Он был восприимчив ко многому — к ярким краскам африканских небес, к обаянию музыки, к нежному взгляду; однако ж всегда чуток и к похвале, к аплодисментам, плескавшимся вокруг его кафедры, к почестям, ему воздаваемым. Он все это очень ценил. И такое смирение перед собственной естественной слабостью трогает нас даже больше, чем аскетизм Иеронима.
Он слишком задержался в пути и слишком много отдал любви плотской — любви ради любви, — отсюда и суровость его аскезы, его избыточная духовность, которая вовсе не была чужда человечности: напротив, он был навсегда озарен пониманием человеческой хрупкости. Христианин ему кажется больным, запустившим свою болезнь; во всяком случае, человеком, которому непременно предстоит еще не одна вспышка болезни. И всю свою жизнь Августин чурался чувственного, плотского. Он укорял себя даже за то, что его услаждали литургические песнопения. Уместно было бы поставить себе в упрек и самоуслаждение словом: он оставался ритором, даже когда обращался к Богу; в слове сказывалась его душа, и словом же обозначено в мире соприсутствие Божие.
МИСТИК
Опыт Августина принадлежит Церкви и приобщает его к ней, причем Церкви не абстрактной и идеальной, но прежде всего гиппонской общине, которую он знал — и это было знанием любви — как страждущую и убогую. С нею он молился, с нею страдал, с нею заблуждался. Свой опыт приобщения он выразил в толкованиях на Псалтирь — это моление и душевное средоточие Церкви, коей он был целиком предан: «Все тело Христово истерзано пытками, и до скончания веков и скончания пыток Человек сей терзается и вопиет к Богу, и всякий из нас, сопричастный Его плоти, вопиет с Ним и в Нем».

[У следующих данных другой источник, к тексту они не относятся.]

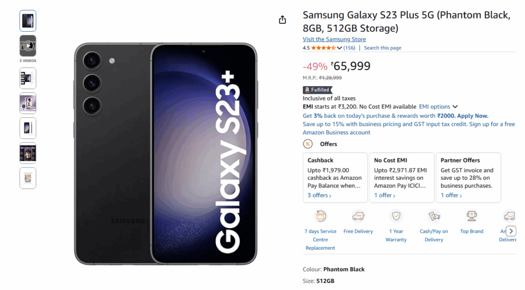Open the 156 ratings count link
This screenshot has height=290, width=525.
[x=349, y=48]
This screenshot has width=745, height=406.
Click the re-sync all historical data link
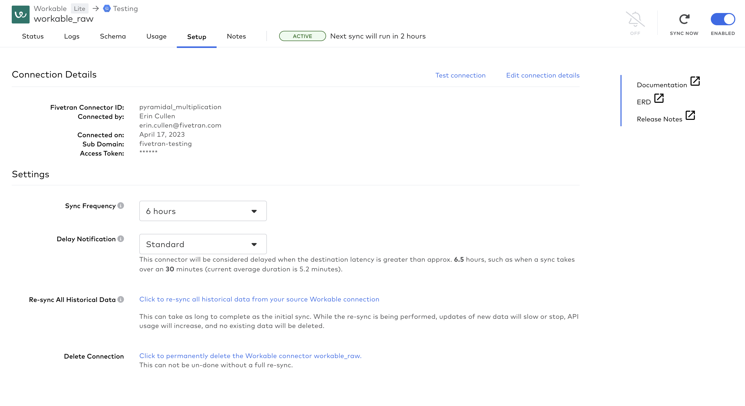[259, 299]
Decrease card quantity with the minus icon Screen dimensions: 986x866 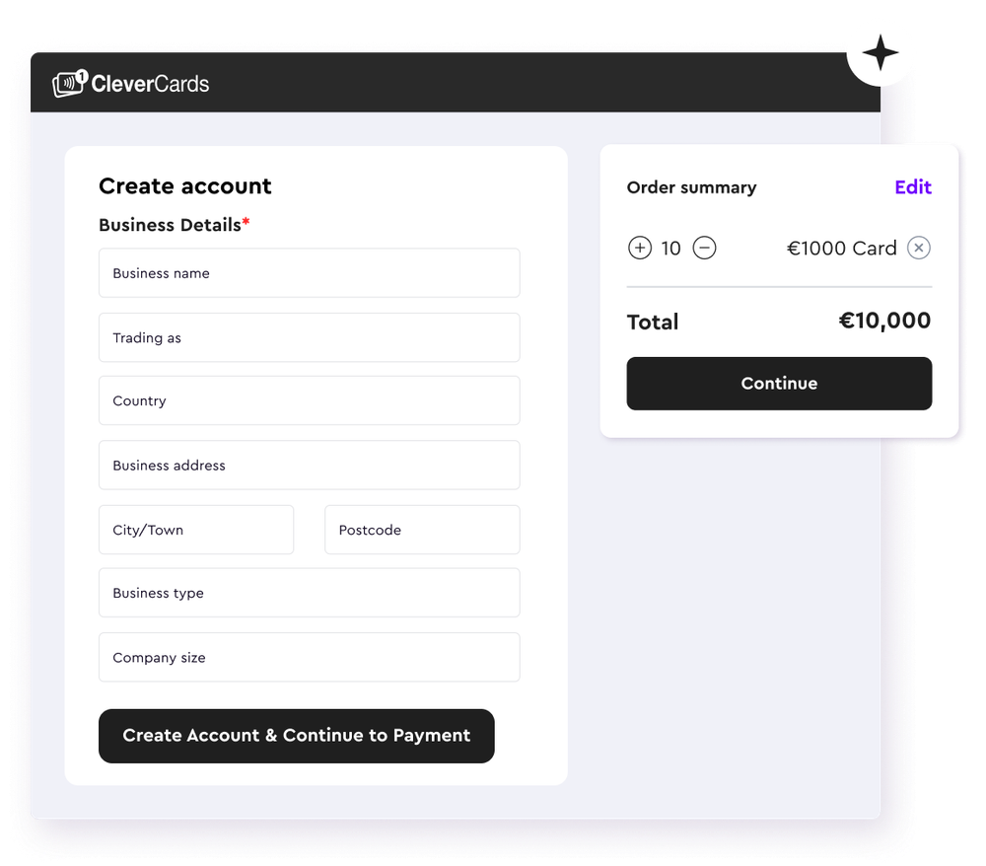coord(704,248)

Таким Бог был явлен в его жизни, таким он являл Его и собратиям своим. Он был Тот, Кого в глубине души он чаял и взыскал, к Нему стремилось все его существо, охваченное огнем Любви. Сколько раз он обращал взор к небосклону: не грядет ли, — дабы в Нем упокоиться и Ему возрадоваться. После Августина «возрадоваться Ему» стало означать не столько лицезрение Господа, сколько слияние с Ним.